Wall Street Caves on MiFID, Allows Separate Payment for Research
(Bloomberg) -- Banks are increasingly embracing a change that could trigger upheaval for Wall Street’s vaunted stock analysts: They’ve started allowing U.S. clients to buy research without paying a steep tab for trading services.
The shift, which banks’ brokerage businesses have privately shared with customers, is arguably the biggest U.S. fallout yet from sweeping European rules that force firms to charge separately for analysis. Those regulations, which took effect in 2018, sparked a revolt among some money managers, who began asking why they still had to trade with a brokerage just to get access to its research in the U.S. when that was no longer the case across the Atlantic.
The complaints are resonating. UBS Group AG, Credit Suisse Group AG, Goldman Sachs Group Inc. and Barclays Plc are among banks that recently softened their longstanding positions on bundling analysis with trade execution in the U.S., said people familiar with the matter who asked not to be named because the moves haven’t been announced publicly.
Spokesmen at the banks declined to comment.
In some ways the banks’ decisions are hardly a surprise. It’s challenging for global financial institutions to maintain different practices in the various regions they do business in and Wall Street’s biggest trade group even sought flexibility from regulators last year to make it easier for firms to sell stand-alone research in the U.S.
Indeed, a major catalyst for banks tweaking their policies was a little noticed footnote to a November statement from the U.S. Securities and Exchange Commission, the people said. In it, the agency clarified that it wouldn’t object to brokerages selling research as long as the transactions were done in a specific way.
The implications for Wall Street are significant. In theory, asset managers could decide they no longer need to have trading accounts with so many brokerages if all they want is a firm’s research. And stock and bond strategists might eventually have to prove they can bring in revenue on their own, rather than being subsidized by lucrative trading fees.
The cause of the tumult is the European Union’s revised Markets in Financial Instruments Directive, known as MiFID II. The changes, which the EU approved to crack down on conflicts of interest, have been a source of headaches for U.S. banks and the SEC.
Firms initially argued that if they complied with MiFID II, they were at risk of being punished by the SEC because the agency’s regulations require brokers to register as investment advisers if they sell research separately. Brokers didn’t want to register because the investment adviser label brings tougher investor-protection rules.
The SEC fixed that problem in 2017 by making clear that it wouldn’t sue brokers for selling stand-alone research in Europe. Two months ago, the regulator further clarified its position in a way that affirmed brokerages have a green light to sell analysis in the U.S. through a longstanding workaround.
In a carefully edited 211-word footnote attached to an SEC announcement, the agency indicated that brokerages can accept payments for research from another brokerage on behalf of a trading client. Such payments were allowed even if the client didn’t use the brokerage selling the analysis to execute trades.

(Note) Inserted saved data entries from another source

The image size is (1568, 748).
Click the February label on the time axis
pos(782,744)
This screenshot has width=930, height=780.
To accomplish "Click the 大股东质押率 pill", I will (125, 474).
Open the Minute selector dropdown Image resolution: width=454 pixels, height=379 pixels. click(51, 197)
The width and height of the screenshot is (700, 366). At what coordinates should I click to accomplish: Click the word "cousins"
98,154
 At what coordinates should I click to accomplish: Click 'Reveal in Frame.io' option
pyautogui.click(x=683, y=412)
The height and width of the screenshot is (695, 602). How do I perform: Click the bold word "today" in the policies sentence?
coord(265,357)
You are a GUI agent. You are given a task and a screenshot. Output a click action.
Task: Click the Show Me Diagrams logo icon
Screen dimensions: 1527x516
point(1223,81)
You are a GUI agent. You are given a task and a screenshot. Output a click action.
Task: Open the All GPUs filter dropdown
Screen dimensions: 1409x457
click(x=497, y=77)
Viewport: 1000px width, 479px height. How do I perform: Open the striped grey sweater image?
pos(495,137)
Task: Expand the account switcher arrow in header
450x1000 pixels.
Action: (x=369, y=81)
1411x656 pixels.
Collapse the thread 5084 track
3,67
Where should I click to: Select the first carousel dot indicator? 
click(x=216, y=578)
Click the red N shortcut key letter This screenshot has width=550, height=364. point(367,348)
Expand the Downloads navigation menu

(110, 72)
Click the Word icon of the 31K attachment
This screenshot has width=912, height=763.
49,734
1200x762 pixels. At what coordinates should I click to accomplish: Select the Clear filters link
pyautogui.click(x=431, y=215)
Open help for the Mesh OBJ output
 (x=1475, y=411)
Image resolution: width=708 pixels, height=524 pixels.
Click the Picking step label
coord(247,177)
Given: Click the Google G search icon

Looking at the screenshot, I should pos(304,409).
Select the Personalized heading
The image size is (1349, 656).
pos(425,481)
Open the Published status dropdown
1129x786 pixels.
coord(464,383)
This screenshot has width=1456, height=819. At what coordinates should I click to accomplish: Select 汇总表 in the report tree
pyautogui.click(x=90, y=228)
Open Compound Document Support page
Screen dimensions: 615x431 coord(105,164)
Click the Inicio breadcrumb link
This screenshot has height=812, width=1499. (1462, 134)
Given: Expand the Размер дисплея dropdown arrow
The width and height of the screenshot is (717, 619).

The SEC didn’t go so far as saying that brokerages can accept cash payments for research or that they must offer analysis separately like the European rules require. But it did lay out a way for firms to unbundle research from trading without having to register as investment advisers.
The workaround involves tapping pools of money known as client commission arrangements, or CCAs, that brokers hold on behalf of asset managers. Investment advisers can direct their brokers to use some of those funds to buy research elsewhere, according to the SEC.
The guidance, which has become known in the industry simply as footnote 8, is “confirming that a broker-dealer can receive payment through a CCA even if the broker-dealer doesn’t have a trading relationship with the money manager acquiring the research,” the SEC said in a statement.
While the SEC’s message has reverberated throughout Wall Street, banks can still set their own policies -- and not everyone is changing. For example, Morgan Stanley isn’t seeking to provide its research to money managers with whom it doesn’t have a brokerage relationship, according to a person familiar with the matter.
A Morgan Stanley spokeswoman declined to comment.
The recent shift by Credit Suisse, Barclays and other firms puts them more in line with JPMorgan Chase & Co., which has long accepted payments from CCA accounts for research, according to a person familiar with the matter. Bank of America Corp. has gone even further, registering its brokerage business as an investment adviser with the SEC in response to MiFID II.
At the SEC, the agency’s lawyers continue to grapple with MiFID II. Footnote 8 was attached to a November announcement stipulating that brokerages could sell research in Europe until at least 2023 without being punished by the regulator. While SEC staff issued the decision, it was worked on by many of the agency’s top officials, one of the people said.
“We are continuing to consider feedback from commenters on ways to address concerns that have been raised in this area in light of MiFID II and other changes in the market for research,” the SEC said in its statement.